Exercise description: Nothing but the records, repeated exactly, should form the response.

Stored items
----------

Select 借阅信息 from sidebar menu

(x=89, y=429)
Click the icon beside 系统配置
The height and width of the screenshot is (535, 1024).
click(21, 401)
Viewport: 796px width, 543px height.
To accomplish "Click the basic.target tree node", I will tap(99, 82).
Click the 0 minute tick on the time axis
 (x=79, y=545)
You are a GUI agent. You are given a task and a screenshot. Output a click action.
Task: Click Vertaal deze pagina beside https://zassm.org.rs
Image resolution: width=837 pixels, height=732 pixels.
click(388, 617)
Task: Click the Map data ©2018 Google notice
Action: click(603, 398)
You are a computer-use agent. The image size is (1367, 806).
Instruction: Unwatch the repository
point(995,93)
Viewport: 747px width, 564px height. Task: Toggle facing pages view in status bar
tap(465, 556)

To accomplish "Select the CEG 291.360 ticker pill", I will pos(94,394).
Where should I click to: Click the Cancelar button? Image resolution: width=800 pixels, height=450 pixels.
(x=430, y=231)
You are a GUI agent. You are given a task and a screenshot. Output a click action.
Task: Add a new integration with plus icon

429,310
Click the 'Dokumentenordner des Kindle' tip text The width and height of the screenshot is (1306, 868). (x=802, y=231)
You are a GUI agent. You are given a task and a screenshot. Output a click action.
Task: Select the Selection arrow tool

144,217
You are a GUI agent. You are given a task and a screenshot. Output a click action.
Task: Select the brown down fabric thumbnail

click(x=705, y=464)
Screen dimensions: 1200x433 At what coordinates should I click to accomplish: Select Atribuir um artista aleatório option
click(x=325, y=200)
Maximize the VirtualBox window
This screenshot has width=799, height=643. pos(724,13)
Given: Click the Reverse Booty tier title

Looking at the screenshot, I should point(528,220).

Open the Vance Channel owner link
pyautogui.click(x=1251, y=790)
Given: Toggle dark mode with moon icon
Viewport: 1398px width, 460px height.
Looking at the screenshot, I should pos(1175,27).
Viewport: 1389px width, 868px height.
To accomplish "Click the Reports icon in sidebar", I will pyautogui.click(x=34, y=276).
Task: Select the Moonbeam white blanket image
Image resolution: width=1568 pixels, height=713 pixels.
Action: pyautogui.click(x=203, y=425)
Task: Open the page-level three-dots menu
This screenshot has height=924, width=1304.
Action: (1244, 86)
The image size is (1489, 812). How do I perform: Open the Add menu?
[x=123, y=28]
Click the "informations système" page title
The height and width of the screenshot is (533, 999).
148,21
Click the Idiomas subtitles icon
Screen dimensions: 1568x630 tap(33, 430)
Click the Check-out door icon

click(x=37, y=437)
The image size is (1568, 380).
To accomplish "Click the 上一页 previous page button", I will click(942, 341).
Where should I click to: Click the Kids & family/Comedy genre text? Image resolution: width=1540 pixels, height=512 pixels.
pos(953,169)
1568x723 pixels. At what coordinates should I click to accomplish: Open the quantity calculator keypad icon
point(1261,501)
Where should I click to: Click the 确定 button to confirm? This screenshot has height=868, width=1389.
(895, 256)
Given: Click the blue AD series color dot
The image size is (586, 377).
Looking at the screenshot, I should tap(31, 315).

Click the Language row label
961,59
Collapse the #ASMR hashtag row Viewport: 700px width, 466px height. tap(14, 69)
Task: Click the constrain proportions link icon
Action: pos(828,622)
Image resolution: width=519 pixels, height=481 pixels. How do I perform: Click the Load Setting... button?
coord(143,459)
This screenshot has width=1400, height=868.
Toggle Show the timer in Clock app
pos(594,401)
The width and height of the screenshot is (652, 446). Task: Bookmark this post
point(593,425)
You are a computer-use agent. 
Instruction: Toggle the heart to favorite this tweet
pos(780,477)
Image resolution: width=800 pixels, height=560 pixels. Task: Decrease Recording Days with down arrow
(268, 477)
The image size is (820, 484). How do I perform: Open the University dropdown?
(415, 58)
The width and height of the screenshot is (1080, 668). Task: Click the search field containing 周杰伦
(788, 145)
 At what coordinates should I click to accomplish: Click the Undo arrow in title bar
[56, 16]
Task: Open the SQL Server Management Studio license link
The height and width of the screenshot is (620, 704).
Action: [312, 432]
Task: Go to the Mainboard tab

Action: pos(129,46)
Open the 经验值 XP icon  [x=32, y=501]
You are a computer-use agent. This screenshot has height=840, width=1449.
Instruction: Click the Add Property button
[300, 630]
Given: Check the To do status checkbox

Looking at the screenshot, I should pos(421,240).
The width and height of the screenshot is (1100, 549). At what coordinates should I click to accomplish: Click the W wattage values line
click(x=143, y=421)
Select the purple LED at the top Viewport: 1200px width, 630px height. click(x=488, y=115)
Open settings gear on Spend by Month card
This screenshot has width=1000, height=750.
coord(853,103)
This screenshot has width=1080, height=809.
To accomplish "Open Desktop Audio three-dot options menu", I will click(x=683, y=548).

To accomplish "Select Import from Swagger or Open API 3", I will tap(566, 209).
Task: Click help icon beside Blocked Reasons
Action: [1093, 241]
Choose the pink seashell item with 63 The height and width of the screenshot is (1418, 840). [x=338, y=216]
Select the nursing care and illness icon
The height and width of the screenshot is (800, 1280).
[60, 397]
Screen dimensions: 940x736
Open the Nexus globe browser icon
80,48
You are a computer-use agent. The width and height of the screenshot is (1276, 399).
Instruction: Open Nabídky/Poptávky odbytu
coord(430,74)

----------

Task solution:
Select 借阅信息 from sidebar menu

(x=89, y=429)
Click the icon beside 系统配置
The height and width of the screenshot is (535, 1024).
click(21, 401)
Viewport: 796px width, 543px height.
To accomplish "Click the basic.target tree node", I will tap(99, 82).
Click the 0 minute tick on the time axis
 (x=79, y=545)
You are a GUI agent. You are given a task and a screenshot. Output a click action.
Task: Click Vertaal deze pagina beside https://zassm.org.rs
Image resolution: width=837 pixels, height=732 pixels.
click(388, 617)
Task: Click the Map data ©2018 Google notice
Action: click(603, 398)
You are a computer-use agent. The image size is (1367, 806).
Instruction: Unwatch the repository
point(995,93)
Viewport: 747px width, 564px height. Task: Toggle facing pages view in status bar
tap(465, 556)

To accomplish "Select the CEG 291.360 ticker pill", I will pos(94,394).
Where should I click to: Click the Cancelar button? Image resolution: width=800 pixels, height=450 pixels.
(x=430, y=231)
You are a GUI agent. You are given a task and a screenshot. Output a click action.
Task: Add a new integration with plus icon

429,310
Click the 'Dokumentenordner des Kindle' tip text The width and height of the screenshot is (1306, 868). (x=802, y=231)
You are a GUI agent. You are given a task and a screenshot. Output a click action.
Task: Select the Selection arrow tool

144,217
You are a GUI agent. You are given a task and a screenshot. Output a click action.
Task: Select the brown down fabric thumbnail

click(x=705, y=464)
Screen dimensions: 1200x433 At what coordinates should I click to accomplish: Select Atribuir um artista aleatório option
click(x=325, y=200)
Maximize the VirtualBox window
This screenshot has width=799, height=643. pos(724,13)
Given: Click the Reverse Booty tier title

Looking at the screenshot, I should point(528,220).

Open the Vance Channel owner link
pyautogui.click(x=1251, y=790)
Given: Toggle dark mode with moon icon
Viewport: 1398px width, 460px height.
Looking at the screenshot, I should pos(1175,27).
Viewport: 1389px width, 868px height.
To accomplish "Click the Reports icon in sidebar", I will pyautogui.click(x=34, y=276).
Task: Select the Moonbeam white blanket image
Image resolution: width=1568 pixels, height=713 pixels.
Action: pyautogui.click(x=203, y=425)
Task: Open the page-level three-dots menu
This screenshot has height=924, width=1304.
Action: (1244, 86)
The image size is (1489, 812). How do I perform: Open the Add menu?
[x=123, y=28]
Click the "informations système" page title
The height and width of the screenshot is (533, 999).
148,21
Click the Idiomas subtitles icon
Screen dimensions: 1568x630 tap(33, 430)
Click the Check-out door icon

click(x=37, y=437)
The image size is (1568, 380).
To accomplish "Click the 上一页 previous page button", I will click(942, 341).
Where should I click to: Click the Kids & family/Comedy genre text? Image resolution: width=1540 pixels, height=512 pixels.
pos(953,169)
1568x723 pixels. At what coordinates should I click to accomplish: Open the quantity calculator keypad icon
point(1261,501)
Where should I click to: Click the 确定 button to confirm? This screenshot has height=868, width=1389.
(895, 256)
Given: Click the blue AD series color dot
The image size is (586, 377).
Looking at the screenshot, I should tap(31, 315).

Click the Language row label
961,59
Collapse the #ASMR hashtag row Viewport: 700px width, 466px height. tap(14, 69)
Task: Click the constrain proportions link icon
Action: pos(828,622)
Image resolution: width=519 pixels, height=481 pixels. How do I perform: Click the Load Setting... button?
coord(143,459)
This screenshot has width=1400, height=868.
Toggle Show the timer in Clock app
pos(594,401)
The width and height of the screenshot is (652, 446). Task: Bookmark this post
point(593,425)
You are a computer-use agent. 
Instruction: Toggle the heart to favorite this tweet
pos(780,477)
Image resolution: width=800 pixels, height=560 pixels. Task: Decrease Recording Days with down arrow
(268, 477)
The image size is (820, 484). How do I perform: Open the University dropdown?
(415, 58)
The width and height of the screenshot is (1080, 668). Task: Click the search field containing 周杰伦
(788, 145)
 At what coordinates should I click to accomplish: Click the Undo arrow in title bar
[56, 16]
Task: Open the SQL Server Management Studio license link
The height and width of the screenshot is (620, 704).
Action: [312, 432]
Task: Go to the Mainboard tab

Action: pos(129,46)
Open the 经验值 XP icon  [x=32, y=501]
You are a computer-use agent. This screenshot has height=840, width=1449.
Instruction: Click the Add Property button
[300, 630]
Given: Check the To do status checkbox

Looking at the screenshot, I should pos(421,240).
The width and height of the screenshot is (1100, 549). At what coordinates should I click to accomplish: Click the W wattage values line
click(x=143, y=421)
Select the purple LED at the top Viewport: 1200px width, 630px height. click(x=488, y=115)
Open settings gear on Spend by Month card
This screenshot has width=1000, height=750.
coord(853,103)
This screenshot has width=1080, height=809.
To accomplish "Open Desktop Audio three-dot options menu", I will click(x=683, y=548).

To accomplish "Select Import from Swagger or Open API 3", I will tap(566, 209).
Task: Click help icon beside Blocked Reasons
Action: [1093, 241]
Choose the pink seashell item with 63 The height and width of the screenshot is (1418, 840). [x=338, y=216]
Select the nursing care and illness icon
The height and width of the screenshot is (800, 1280).
[60, 397]
Screen dimensions: 940x736
Open the Nexus globe browser icon
80,48
You are a computer-use agent. The width and height of the screenshot is (1276, 399).
Instruction: Open Nabídky/Poptávky odbytu
coord(430,74)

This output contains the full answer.